It is well known that if $f:\mathbb{R}^n\to\mathbb{R}$ is $C^1$ smooth function on an open domain, then $f$ is convex if and only if $$f(y)\geq f(x)+\nabla f(x)^T(y-x),\ \forall x,y\in \text{dom}(f).$$
Similarly, I suspect that the same relationship also holds for a $C^0$ non-smooth function whose gradients exist almost everywhere (e.g., piecewise continuous function) and would like to show the proof. Currently, I have some difficulties to modify the gradient inequality above considering the "almost everywhere" condition. Any references and counterexamples are very welcome.
If $\nabla f(x)$ only exits for almost all $x$, then you have to modify the inequality to take this into accout. Assume $f$ and almost everywhere differentiable and satisfies $$ f(y) \ge f(x) + \nabla f(x)^T(y-x) $$ for all $y$ and all $x$ such that $\nabla f(x)$ exists.

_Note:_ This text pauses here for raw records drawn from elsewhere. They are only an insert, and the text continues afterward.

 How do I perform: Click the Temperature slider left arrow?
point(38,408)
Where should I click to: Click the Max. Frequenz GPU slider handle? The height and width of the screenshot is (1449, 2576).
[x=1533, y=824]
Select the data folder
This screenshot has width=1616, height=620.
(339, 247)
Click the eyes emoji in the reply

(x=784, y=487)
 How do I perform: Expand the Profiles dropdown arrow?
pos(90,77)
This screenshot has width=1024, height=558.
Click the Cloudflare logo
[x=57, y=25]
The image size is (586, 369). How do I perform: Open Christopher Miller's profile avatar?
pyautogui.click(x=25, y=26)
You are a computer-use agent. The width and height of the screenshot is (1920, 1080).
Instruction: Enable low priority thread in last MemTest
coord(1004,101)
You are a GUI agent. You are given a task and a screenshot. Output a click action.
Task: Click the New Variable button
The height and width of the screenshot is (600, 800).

Take $x,y$, $\lambda\in(0,1)$ such that $\nabla f(\lambda x + (1-\lambda )y)$ exists. Then $$ f(x) \ge f(\lambda x + (1-\lambda )y) + (1-\lambda) \nabla f(\lambda x + (1-\lambda )y)(x-y) $$ and $$ f(y) \ge f(\lambda x + (1-\lambda )y) - \lambda \nabla f(\lambda x + (1-\lambda )y)(x-y). $$ Multiplying the first inequality by $\lambda$, the second by $1-\lambda$, adding them gives $$ \lambda f(x) + (1-\lambda)f(y) \ge f(\lambda x + (1-\lambda )y) $$ for all $\lambda$ such that $\nabla f(\lambda x + (1-\lambda )y)$ exists.
Now let $x,y$ and $\lambda\in (0,1)$ be arbitrary, set $z:=\lambda x + (1-\lambda) y$. Then for all $\epsilon>0$ there exists $z_\epsilon \in B_\epsilon(\lambda x + (1-\lambda )y)$ such that $\nabla f(z_\epsilon)$ exists. Set $x_\epsilon:= x+(z_\epsilon-z)$, $y_\epsilon:=y+(z_\epsilon-z)$, then $z_\epsilon = \lambda x_\epsilon + (1-\lambda)y_\epsilon$. This implies $$ f( \lambda x_\epsilon+ (1-\lambda)y_\epsilon ) \le \lambda f(x_\epsilon) + (1-\lambda)f(y_\epsilon). $$ Passing to the limit with $\epsilon\searrow0$ we get the inequality $$ \lambda f(x) + (1-\lambda)f(y) \ge f(\lambda x + (1-\lambda )y) $$ by continuity of $f$.
(In the last step it is important to perturb $x$ and $y$. A perturbation argument for $\lambda$ is not enough as lines have zero measure in dimension $n>1$.)